There are so many different breeds! I didn’t realise I’d have so much choice! So far breeds I’m considering are: Faverolle, Dorking, Ancona, Plymouth Rock, Lakenvelder, Australorp, Andalusian, Barnevelder, Houdan, Minorca, Orpington, Light Sussex, Welsummer and Wyandotte. However, I’ve not been through all the breeds yet, and I’m not sure if all these breeds are available in Australia.

To help with making a choice I am in the midst of constructing a table listing all the points that are important to me, trying to gather most of my resources from Australia, considering that is where we live. It’s quite a big affair. I’ll publish it at some point, when it’s mostly compplete, with hopefully a list of the chooks we chose.

We don’t have a chook shed yet, nor do we have a chook dome for our planned circle gardens, but we have come to an arrangement with our neighbours. They have an empty chook shed and yard and hadn’t decided whether or not they would get chooks, so I proposed us getting some chooks and keeping them in their chook shed and sharing the eggs. They’re doing up their chook shed even as I write this! We won’t be ready to have chooks in our mandala garden system for quite some time yet and I am so sick of buying supermarket ‘free range’ eggs where my idea of free range of chooks roaming around in big paddocks is not necessarily the reality.

Something I found really interesting was how different the yellow of the eggs are from true free ranged chooks to the free range ones I’ve been buying from the supermarket. I saw the hard boiled yolks of a friends free ranged hens eggs and they were almost a curry yellow green in colour. At first I thought they were curried eggs, but no, it’s because these chooks free range. My supermarket free range eggs are not that yellow when hard boiled! Apparently it has something to do with the amount of fresh greens the chooks get!

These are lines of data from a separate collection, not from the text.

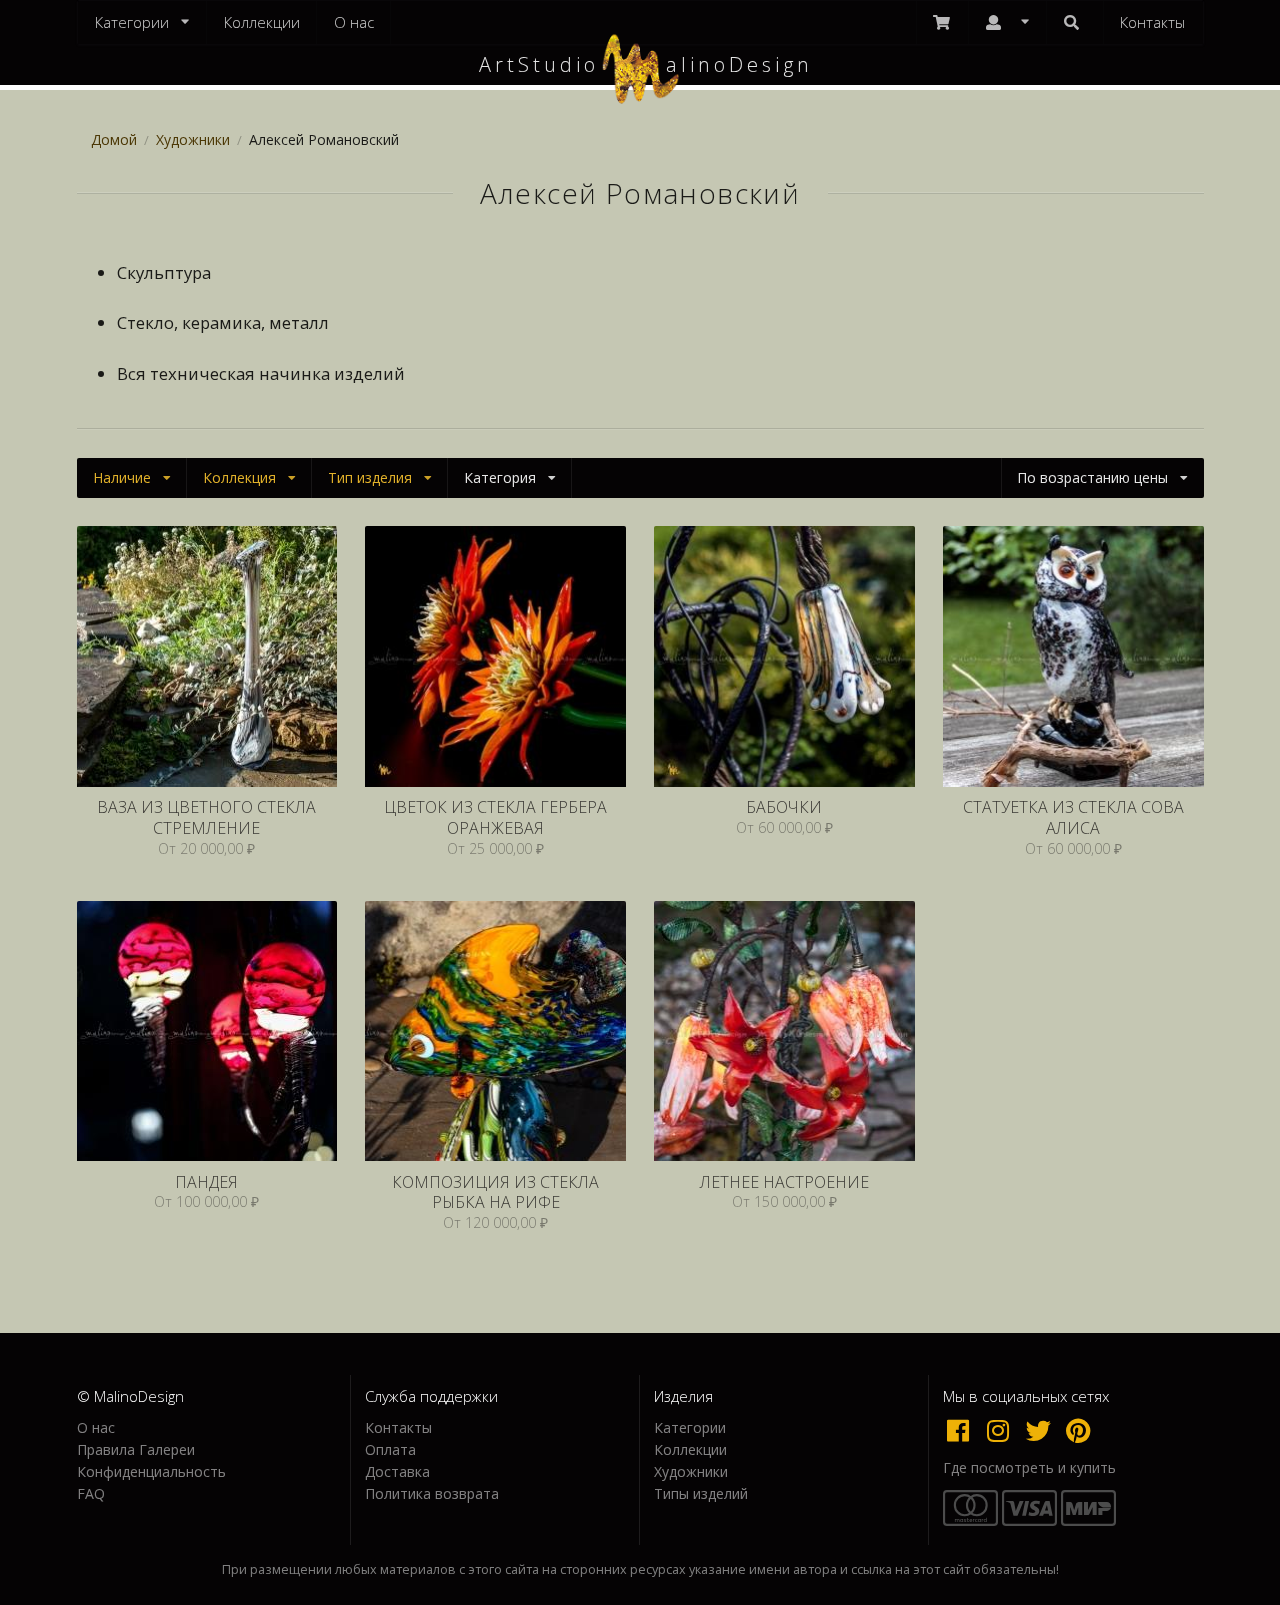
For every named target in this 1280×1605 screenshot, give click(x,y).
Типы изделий (701, 1493)
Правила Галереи (136, 1449)
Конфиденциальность (151, 1471)
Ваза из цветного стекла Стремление (206, 817)
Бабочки (784, 807)
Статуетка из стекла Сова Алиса (1073, 817)
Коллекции (262, 22)
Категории (690, 1428)
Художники (193, 139)
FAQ (91, 1493)
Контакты (1152, 22)
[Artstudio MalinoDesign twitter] (1043, 1430)
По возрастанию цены (1092, 477)
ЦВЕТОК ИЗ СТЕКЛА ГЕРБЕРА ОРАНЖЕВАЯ (495, 817)
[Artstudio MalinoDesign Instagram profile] (1003, 1430)
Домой (114, 139)
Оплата (390, 1449)
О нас (354, 22)
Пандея (206, 1182)
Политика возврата (432, 1493)
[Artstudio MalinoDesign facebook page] (963, 1430)
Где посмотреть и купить (1029, 1468)
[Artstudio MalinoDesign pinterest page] (1079, 1430)
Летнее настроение (784, 1182)
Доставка (397, 1471)
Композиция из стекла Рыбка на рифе (495, 1192)
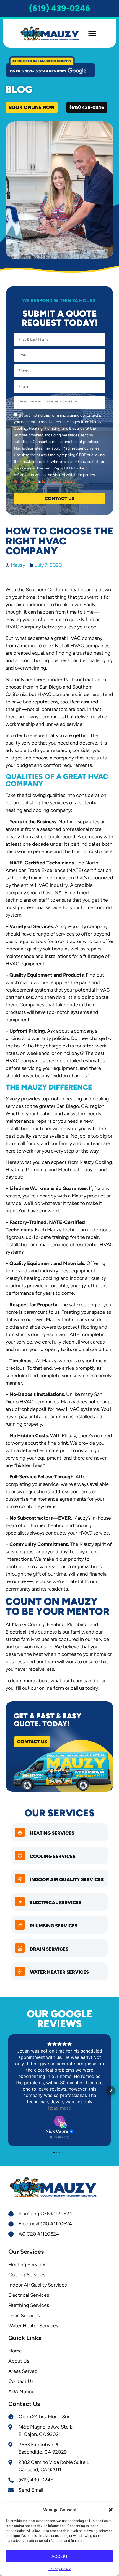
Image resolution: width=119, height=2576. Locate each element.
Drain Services (49, 1949)
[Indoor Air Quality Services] (20, 1878)
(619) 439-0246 (59, 8)
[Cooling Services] (20, 1855)
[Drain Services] (20, 1948)
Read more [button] (59, 2108)
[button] (110, 2510)
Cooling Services (52, 1856)
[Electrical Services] (20, 1901)
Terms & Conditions (58, 481)
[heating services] (20, 1832)
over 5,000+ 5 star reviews (38, 71)
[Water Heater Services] (20, 1971)
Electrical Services (55, 1902)
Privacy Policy (59, 2569)
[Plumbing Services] (20, 1925)
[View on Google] (59, 2121)
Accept (59, 2556)
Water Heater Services (59, 1972)
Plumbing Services (53, 1925)
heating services (52, 1833)
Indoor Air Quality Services (67, 1879)
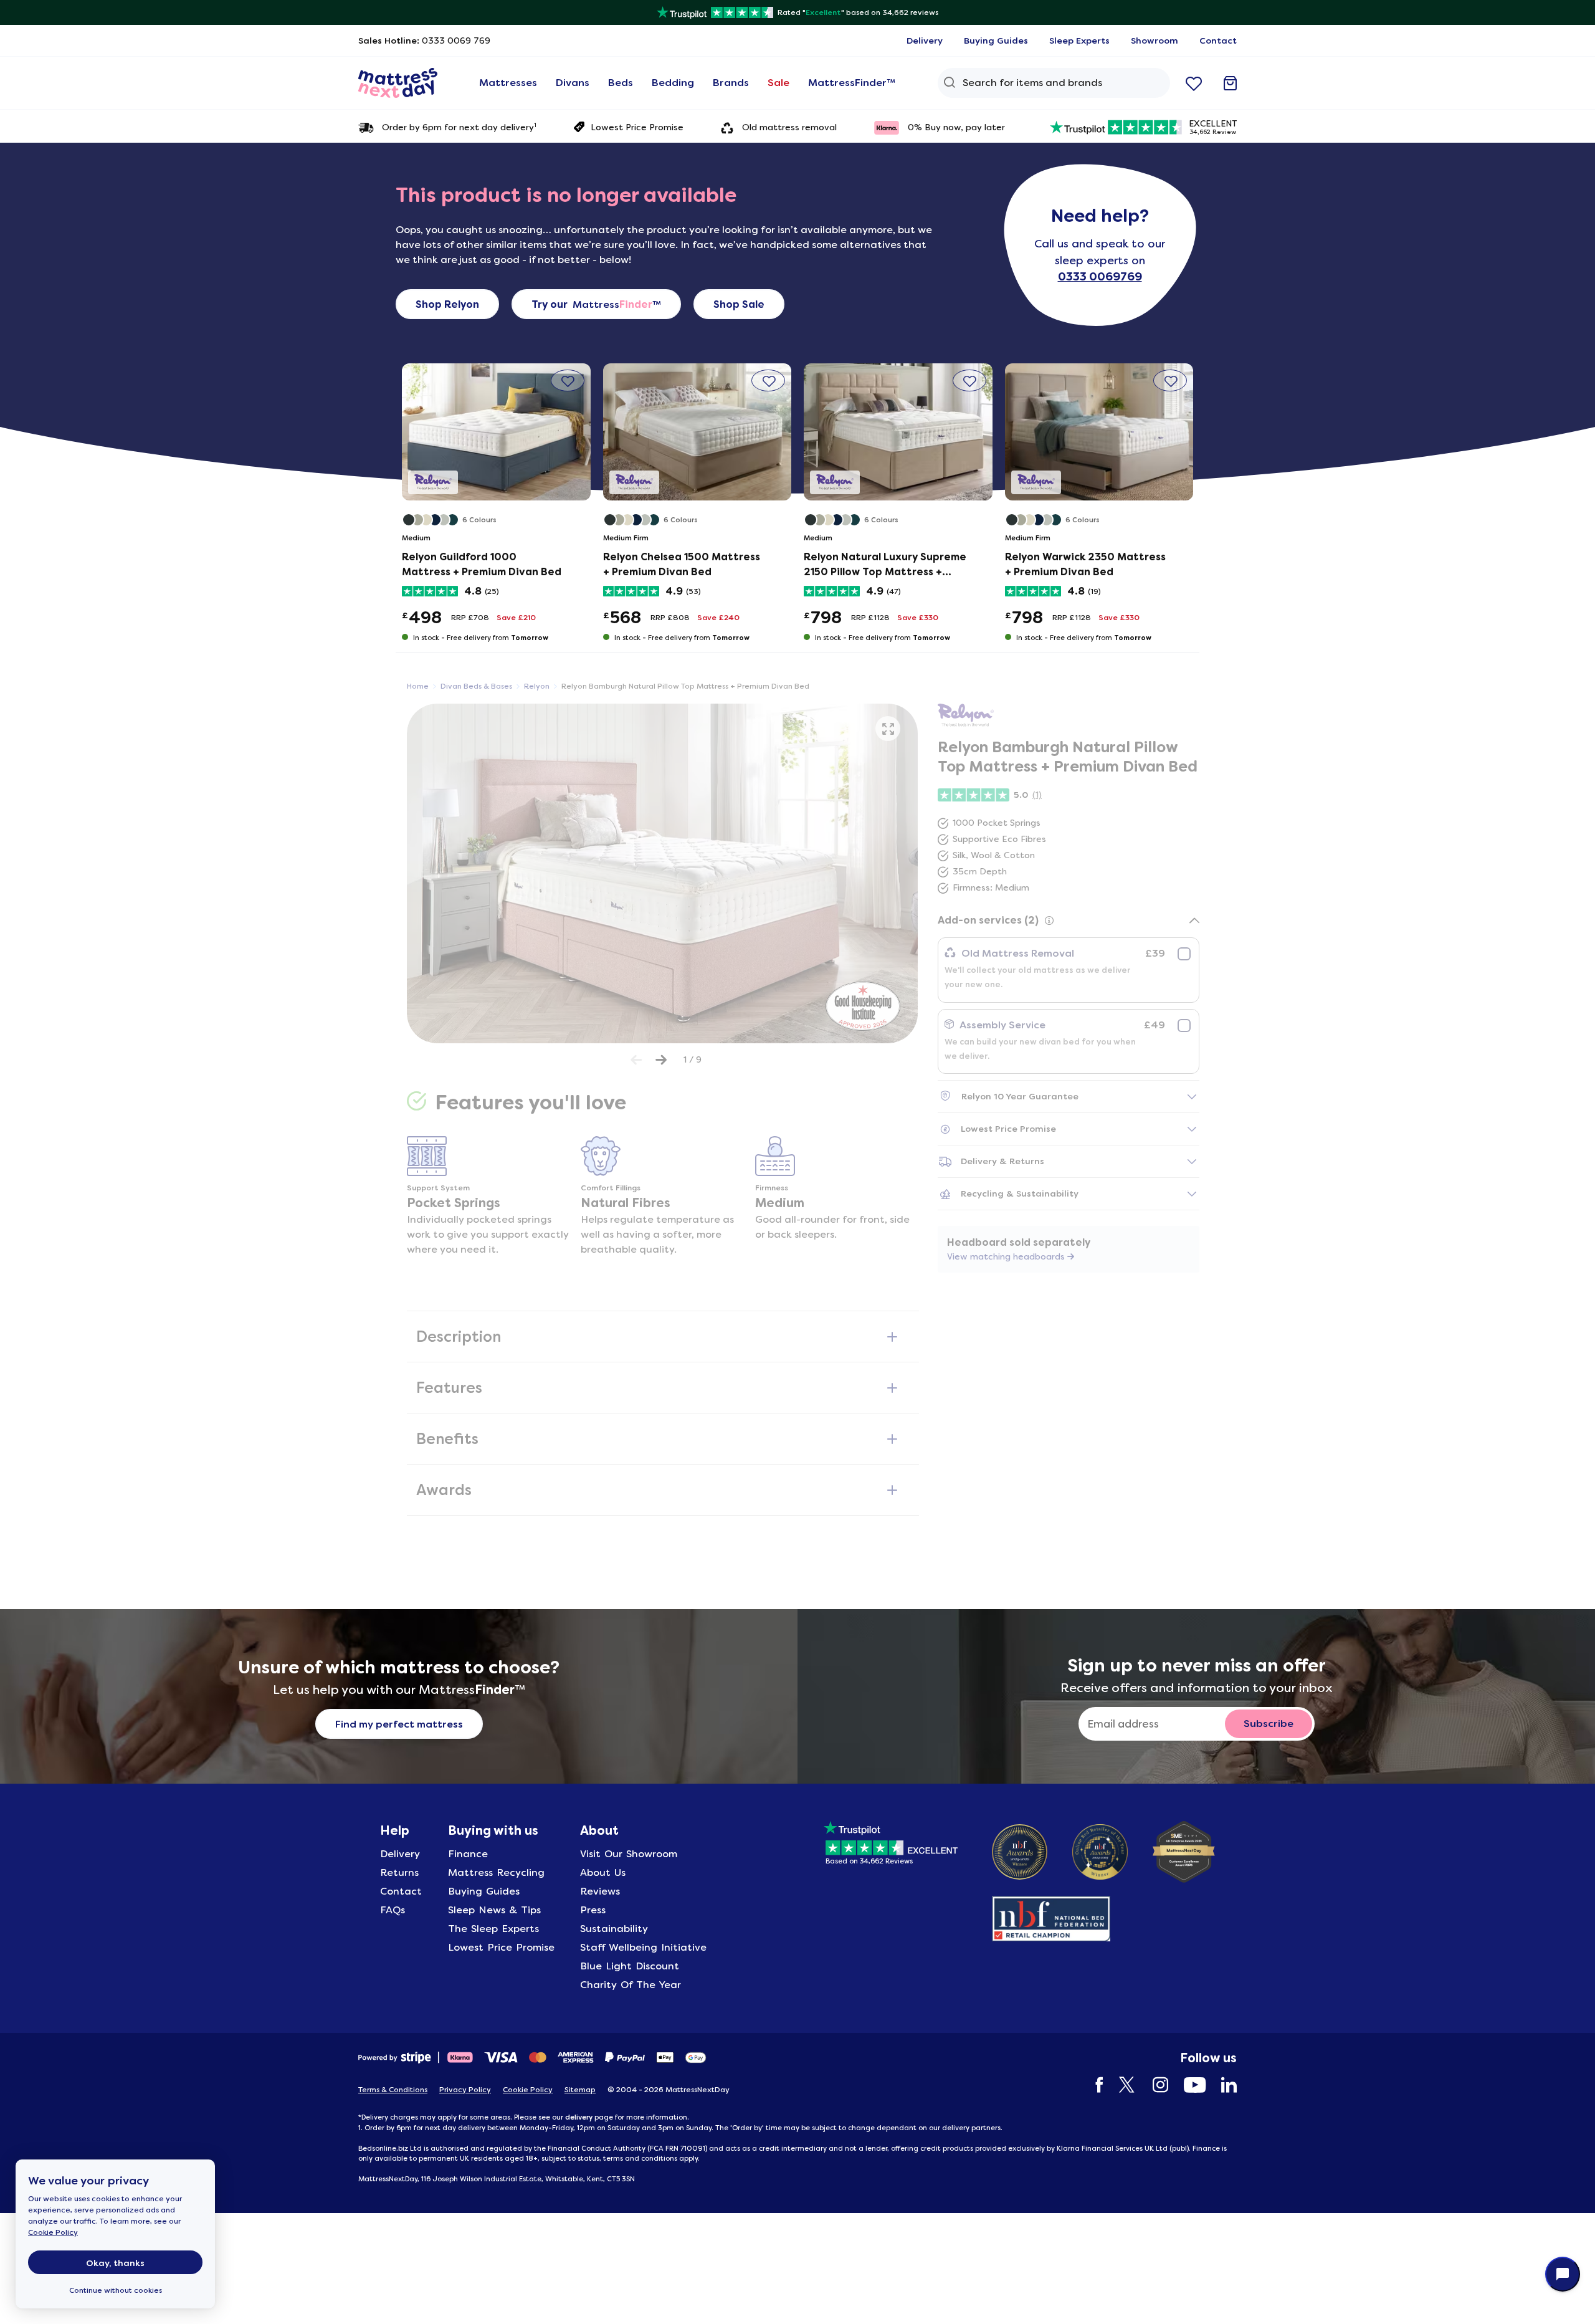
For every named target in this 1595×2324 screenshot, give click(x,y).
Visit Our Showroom (628, 1854)
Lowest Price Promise (637, 127)
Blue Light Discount (629, 1966)
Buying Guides (484, 1891)
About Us (603, 1872)
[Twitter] (1122, 2085)
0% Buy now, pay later (956, 127)
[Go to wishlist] (1193, 83)
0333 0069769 (1100, 277)
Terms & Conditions (392, 2089)
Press (593, 1910)
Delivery (400, 1854)
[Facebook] (1093, 2085)
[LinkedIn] (1223, 2085)
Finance (468, 1854)
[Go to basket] (1230, 83)
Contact (401, 1891)
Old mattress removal (789, 127)
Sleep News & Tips (494, 1910)
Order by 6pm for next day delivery (459, 127)
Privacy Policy (465, 2089)
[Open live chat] (1562, 2274)
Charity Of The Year (630, 1985)
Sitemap (580, 2089)
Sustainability (614, 1928)
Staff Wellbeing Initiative (643, 1947)
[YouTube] (1188, 2085)
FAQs (392, 1910)
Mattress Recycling (496, 1872)
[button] (567, 380)
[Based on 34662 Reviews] (891, 1841)
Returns (399, 1872)
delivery (579, 2117)
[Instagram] (1154, 2085)
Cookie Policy (53, 2232)
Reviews (600, 1891)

Interesting colour is an important factor in choosing our chooks, but it’s not the only one. Mostly we want fresh eggs, so we want chooks that are decent layers, and we want chooks that are nice meat birds too as we plan on eating any roosters we get. We also want chooks that are placid, not flighty or aggressive. They need to be hardy too. We get 40 degree days here in summer, thankfully not regularly, and in winter, at night, it can get  down to -5! So the girls are going to need to be able to cope with both the heat and the cold.